It shouldn’t take much effort for a documentary about the coal industry to make you mad. The industry’s downside seems pretty steep. Appalachian coal companies busted unions, broke laws, lowered wages, poisoned people, and depopulated towns. To better get at the coal seams, the companies cut down swaths of trees and blast away the tops of mountains and dump the debris on the valleys below. Sometimes people live in those valleys. Some of those people appear in “The Last Mountain,’’ and they’re mad. Their neighbors are dead. Their health is failing. They’re convinced no one cares. These people don’t seem isolated, but they do seem alone. Sometimes Bobby Kennedy Jr. might walk through the front door, into a diner, or onto a coal company’s property, and express concern. Sometimes people are impressed. Sometimes they’re so not. He’s the Yankee elite.
“The Last Mountain’’ is that sort of movie, the sort that sends a Kennedy into the West Virginia wilderness to press for change. It’s sincere. It’s misguided. It feels like a stunt. Kennedy has written two books of environmental activism. The second one, “Crimes Against Nature: How George W. Bush and His Corporate Pals Are Plundering the Country and Hijacking Our Democracy,’’ appears to be the basis for his participation with this film. His outrage just doesn’t really connect with anyone else’s. His activism might be another matter. Kennedy is credited with helping get the Environmental Protection Agency to restrict the granting of mine permits.
The best scenes in Bill Haney’s movie, the bulk of which takes place from 2007 to 2010, involve the first-person stories of women and men whose lives the coal companies have ruined. What they tell Haney is heartbreaking and blood-boiling. What they do to get people to pay them some attention takes gumption. A small group of West Virginians shows up at the offices of Joe Manchin, who was then the governor. They’ve brought along a girl who’s been raising money for her school, which sits in harm’s way of the mine. Haney paints Manchin as being in the pocket of the coal industry, where, we’re told, lots of other elected officials reside. (Manchin is currently in the US Senate.)
There’s also a lot infuriating mileage to be got from Massey Energy. That’s the company which owned the unsafe mine where 29 men died last year, and it’s hard to imagine an individual with as many violations and infractions as Massey has being permitted to walk the streets. But the mine remains open for business. (The film’s symbolic centerpiece is Coal River Mountain, billed as the last mountain in Appalachia not to be blown up for coal. Yet, for the coal companies, its size and scope make it the most desirable.)
Haney tries to see where the industry’s coming from. He spends some time with the president of the West Virginia Coal Association, Bill Raney. Raney says the coal companies are compliant with environmental standards. He tells Kennedy that coal haters should really think about the livelihoods of the miners and where else do you think you’d get all the electricity you use? The most aggravating thing about Haney’s movie is that he thinks he knows. A barreling montage of anything that needs power ends with a heavenly shot of a wind turbine.
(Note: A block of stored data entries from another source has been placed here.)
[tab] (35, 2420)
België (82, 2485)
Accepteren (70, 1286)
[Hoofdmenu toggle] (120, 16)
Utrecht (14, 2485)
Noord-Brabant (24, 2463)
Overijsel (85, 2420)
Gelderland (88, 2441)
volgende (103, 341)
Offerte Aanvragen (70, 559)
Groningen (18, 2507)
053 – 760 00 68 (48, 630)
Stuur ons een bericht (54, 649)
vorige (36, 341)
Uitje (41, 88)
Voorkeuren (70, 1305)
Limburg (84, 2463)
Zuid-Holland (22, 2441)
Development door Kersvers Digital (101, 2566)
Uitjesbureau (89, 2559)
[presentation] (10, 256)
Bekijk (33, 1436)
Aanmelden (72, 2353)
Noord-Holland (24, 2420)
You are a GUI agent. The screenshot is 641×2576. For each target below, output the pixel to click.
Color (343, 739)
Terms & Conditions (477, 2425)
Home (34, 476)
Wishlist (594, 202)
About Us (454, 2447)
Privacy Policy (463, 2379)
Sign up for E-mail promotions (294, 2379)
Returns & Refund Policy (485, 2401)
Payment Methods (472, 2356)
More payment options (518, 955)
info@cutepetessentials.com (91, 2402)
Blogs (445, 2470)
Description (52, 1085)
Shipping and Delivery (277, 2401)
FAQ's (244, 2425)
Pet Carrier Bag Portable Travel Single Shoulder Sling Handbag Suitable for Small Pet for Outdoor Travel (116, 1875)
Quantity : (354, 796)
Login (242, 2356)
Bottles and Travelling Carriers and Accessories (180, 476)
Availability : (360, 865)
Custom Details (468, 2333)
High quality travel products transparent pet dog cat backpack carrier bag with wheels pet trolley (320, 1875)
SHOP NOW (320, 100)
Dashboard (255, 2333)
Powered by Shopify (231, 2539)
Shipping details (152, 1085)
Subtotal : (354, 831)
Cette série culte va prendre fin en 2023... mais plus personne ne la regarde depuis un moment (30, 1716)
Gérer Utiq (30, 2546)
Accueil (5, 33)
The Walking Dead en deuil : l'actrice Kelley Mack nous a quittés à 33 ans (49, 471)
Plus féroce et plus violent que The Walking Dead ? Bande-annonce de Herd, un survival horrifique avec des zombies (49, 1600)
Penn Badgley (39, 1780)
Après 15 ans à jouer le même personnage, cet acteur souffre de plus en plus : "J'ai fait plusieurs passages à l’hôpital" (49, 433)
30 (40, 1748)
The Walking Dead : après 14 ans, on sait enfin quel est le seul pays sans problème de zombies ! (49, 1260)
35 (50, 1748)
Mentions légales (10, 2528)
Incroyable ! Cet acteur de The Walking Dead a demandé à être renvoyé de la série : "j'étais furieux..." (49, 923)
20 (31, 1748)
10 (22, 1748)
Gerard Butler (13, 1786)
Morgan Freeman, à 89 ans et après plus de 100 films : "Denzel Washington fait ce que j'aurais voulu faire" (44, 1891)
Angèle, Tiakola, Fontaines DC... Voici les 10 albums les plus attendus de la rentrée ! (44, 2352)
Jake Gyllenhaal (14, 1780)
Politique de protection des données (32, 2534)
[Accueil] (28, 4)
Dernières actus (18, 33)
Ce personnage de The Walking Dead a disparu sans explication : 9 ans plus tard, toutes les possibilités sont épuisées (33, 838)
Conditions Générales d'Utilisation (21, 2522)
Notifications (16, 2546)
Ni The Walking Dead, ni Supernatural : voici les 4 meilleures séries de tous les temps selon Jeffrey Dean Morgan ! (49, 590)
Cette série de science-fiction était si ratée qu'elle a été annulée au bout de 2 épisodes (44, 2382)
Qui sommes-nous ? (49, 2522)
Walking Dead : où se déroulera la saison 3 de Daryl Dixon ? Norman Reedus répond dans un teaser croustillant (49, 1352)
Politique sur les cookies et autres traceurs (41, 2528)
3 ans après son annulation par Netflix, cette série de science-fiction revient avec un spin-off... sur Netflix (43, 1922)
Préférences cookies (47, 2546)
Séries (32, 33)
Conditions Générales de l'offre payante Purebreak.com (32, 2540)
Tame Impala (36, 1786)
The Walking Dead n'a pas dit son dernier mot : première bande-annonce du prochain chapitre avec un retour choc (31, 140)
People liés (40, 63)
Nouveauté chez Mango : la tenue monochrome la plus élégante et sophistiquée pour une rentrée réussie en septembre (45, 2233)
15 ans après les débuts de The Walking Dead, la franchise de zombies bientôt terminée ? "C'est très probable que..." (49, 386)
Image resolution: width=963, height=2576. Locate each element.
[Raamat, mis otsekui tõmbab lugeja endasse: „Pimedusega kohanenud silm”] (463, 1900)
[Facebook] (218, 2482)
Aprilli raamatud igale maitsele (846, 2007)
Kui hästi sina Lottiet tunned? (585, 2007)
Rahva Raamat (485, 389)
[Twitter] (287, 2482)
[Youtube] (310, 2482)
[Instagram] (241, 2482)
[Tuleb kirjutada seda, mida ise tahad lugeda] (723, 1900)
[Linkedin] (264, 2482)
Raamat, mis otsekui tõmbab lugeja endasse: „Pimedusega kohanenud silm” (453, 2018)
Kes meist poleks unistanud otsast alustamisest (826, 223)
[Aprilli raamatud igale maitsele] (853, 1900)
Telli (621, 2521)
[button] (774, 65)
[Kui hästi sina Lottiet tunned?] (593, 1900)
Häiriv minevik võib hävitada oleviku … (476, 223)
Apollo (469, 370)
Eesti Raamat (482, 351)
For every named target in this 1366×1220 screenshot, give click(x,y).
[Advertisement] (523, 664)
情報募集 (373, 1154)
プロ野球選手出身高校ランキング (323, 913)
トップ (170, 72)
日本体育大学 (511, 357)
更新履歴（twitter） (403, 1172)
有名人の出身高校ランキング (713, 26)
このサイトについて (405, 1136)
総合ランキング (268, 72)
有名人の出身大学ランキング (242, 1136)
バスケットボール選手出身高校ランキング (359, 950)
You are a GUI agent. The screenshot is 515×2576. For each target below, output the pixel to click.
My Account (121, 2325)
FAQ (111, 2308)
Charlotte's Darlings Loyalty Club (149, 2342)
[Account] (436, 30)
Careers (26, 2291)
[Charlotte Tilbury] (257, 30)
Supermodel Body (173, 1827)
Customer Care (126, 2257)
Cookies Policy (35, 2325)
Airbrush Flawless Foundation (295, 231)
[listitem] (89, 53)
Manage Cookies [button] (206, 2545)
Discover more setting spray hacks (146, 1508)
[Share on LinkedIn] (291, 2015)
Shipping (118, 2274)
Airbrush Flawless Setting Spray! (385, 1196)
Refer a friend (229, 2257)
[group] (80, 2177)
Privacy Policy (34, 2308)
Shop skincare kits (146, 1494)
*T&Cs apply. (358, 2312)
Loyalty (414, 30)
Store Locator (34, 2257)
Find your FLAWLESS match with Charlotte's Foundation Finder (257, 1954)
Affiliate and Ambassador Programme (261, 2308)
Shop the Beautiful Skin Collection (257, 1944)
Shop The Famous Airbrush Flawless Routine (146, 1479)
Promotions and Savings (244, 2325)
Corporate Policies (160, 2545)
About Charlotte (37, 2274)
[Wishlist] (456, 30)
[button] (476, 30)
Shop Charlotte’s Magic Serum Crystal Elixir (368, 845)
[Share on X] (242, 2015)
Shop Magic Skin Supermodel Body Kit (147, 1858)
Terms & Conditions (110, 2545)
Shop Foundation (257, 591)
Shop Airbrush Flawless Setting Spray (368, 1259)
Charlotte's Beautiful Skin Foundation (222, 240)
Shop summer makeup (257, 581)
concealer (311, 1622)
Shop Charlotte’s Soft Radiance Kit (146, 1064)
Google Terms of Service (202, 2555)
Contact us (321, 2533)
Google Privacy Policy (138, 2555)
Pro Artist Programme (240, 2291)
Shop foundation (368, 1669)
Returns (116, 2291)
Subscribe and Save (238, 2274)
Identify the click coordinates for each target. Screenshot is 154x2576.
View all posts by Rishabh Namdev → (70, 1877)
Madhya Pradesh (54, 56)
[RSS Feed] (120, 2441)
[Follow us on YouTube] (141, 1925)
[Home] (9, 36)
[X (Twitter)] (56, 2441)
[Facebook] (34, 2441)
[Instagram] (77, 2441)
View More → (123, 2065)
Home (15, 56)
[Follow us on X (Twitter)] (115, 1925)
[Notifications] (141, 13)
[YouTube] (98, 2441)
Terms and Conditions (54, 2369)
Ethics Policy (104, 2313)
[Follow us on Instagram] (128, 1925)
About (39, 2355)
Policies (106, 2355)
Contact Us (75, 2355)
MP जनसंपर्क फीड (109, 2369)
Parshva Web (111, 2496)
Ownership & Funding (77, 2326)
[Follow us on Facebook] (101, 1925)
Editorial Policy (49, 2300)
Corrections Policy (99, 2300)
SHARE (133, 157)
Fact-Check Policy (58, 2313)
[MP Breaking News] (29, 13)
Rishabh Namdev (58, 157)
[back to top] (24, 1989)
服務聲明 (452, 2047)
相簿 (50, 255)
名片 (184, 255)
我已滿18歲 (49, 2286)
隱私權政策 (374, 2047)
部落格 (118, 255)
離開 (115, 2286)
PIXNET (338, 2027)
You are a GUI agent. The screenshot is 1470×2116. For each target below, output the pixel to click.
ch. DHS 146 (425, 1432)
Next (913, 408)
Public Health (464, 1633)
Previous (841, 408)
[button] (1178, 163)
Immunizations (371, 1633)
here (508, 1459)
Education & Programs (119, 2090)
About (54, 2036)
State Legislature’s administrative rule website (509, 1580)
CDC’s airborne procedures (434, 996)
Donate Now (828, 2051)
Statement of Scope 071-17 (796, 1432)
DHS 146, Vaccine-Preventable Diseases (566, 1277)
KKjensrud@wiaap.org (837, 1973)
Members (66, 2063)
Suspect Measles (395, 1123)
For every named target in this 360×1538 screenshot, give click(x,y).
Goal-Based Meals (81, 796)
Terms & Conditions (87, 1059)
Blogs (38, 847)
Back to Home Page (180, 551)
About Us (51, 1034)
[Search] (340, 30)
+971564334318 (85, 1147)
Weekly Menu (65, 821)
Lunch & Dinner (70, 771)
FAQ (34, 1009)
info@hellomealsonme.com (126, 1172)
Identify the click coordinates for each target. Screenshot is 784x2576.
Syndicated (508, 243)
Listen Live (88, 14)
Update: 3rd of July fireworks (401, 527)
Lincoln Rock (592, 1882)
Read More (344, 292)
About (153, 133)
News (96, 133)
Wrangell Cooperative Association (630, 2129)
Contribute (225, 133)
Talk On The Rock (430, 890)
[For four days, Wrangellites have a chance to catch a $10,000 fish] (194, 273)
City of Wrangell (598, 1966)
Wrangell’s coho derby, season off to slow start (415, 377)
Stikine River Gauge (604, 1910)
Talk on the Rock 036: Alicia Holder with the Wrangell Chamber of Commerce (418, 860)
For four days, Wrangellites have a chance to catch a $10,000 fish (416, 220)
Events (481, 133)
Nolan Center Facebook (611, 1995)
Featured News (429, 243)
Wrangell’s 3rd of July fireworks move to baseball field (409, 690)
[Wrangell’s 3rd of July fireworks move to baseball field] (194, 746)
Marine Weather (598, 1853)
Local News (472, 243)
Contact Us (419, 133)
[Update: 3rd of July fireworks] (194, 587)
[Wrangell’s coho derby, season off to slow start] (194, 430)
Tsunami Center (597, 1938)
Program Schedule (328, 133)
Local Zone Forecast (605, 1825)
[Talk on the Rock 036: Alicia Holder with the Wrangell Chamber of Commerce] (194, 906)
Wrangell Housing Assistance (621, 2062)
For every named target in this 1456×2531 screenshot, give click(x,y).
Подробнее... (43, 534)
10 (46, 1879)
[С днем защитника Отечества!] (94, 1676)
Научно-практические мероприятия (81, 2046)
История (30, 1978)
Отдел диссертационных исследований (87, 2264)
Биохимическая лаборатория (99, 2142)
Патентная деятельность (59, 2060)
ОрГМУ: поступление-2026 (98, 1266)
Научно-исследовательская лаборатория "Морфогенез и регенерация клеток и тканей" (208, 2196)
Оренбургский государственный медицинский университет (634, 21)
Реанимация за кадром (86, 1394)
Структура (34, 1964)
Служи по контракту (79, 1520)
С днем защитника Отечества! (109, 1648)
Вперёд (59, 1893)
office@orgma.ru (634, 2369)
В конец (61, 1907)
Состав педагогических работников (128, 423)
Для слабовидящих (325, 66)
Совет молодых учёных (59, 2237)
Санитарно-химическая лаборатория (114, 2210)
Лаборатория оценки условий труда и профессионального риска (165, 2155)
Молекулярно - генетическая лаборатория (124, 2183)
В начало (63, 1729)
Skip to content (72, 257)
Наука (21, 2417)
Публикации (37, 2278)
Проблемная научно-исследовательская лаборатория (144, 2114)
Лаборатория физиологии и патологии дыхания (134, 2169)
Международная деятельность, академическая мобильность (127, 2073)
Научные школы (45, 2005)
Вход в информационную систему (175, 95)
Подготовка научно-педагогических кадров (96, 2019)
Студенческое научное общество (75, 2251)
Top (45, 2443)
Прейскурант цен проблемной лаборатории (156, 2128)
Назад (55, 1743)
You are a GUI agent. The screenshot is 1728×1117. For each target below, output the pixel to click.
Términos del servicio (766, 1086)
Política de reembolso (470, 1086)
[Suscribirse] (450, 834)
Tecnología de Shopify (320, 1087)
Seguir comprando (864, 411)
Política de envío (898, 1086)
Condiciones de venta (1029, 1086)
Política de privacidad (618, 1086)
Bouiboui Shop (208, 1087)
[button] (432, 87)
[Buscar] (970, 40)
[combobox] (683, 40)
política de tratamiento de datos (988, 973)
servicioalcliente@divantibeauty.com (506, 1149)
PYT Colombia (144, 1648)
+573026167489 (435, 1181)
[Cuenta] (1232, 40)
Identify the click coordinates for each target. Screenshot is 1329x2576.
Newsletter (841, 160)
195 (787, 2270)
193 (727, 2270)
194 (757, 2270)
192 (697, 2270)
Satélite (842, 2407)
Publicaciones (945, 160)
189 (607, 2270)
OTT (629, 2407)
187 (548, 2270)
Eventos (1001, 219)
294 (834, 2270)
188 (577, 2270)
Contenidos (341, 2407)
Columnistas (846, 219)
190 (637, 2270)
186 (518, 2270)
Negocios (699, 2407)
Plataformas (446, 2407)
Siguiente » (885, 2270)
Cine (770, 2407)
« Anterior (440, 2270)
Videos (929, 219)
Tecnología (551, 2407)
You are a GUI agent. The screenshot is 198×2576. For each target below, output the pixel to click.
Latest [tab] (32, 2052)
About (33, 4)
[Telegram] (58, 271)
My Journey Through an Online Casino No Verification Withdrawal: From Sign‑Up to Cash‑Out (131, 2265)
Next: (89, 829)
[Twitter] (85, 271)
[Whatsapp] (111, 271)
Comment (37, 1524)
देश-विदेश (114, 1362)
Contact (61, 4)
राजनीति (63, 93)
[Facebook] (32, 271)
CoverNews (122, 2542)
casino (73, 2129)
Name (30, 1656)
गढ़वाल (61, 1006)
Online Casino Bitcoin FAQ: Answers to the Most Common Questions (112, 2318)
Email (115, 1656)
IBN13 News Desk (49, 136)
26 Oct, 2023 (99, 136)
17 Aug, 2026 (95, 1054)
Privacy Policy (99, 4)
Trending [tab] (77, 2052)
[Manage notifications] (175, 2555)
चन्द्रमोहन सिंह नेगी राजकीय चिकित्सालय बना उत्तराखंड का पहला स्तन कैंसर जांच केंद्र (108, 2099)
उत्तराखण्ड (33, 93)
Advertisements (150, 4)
It didn’t seem possible to top the earnestness of the civil-disobeyers who succeed in irritating the coal companies. But turning the movie into an infomercial for wind farms beats all. What had been another searing indictment of corporate venality and the trampling of average people becomes a righteous embarrassment. It isn’t that the turbines aren’t better than coal. (The movie most certainly casts them as more romantic.) But suddenly it’s as if we’ve been stopped on the streets and asked to sign a petition based mostly on hope and assertions. The coal industry’s tactics are appalling. But to a lesser extent so is this.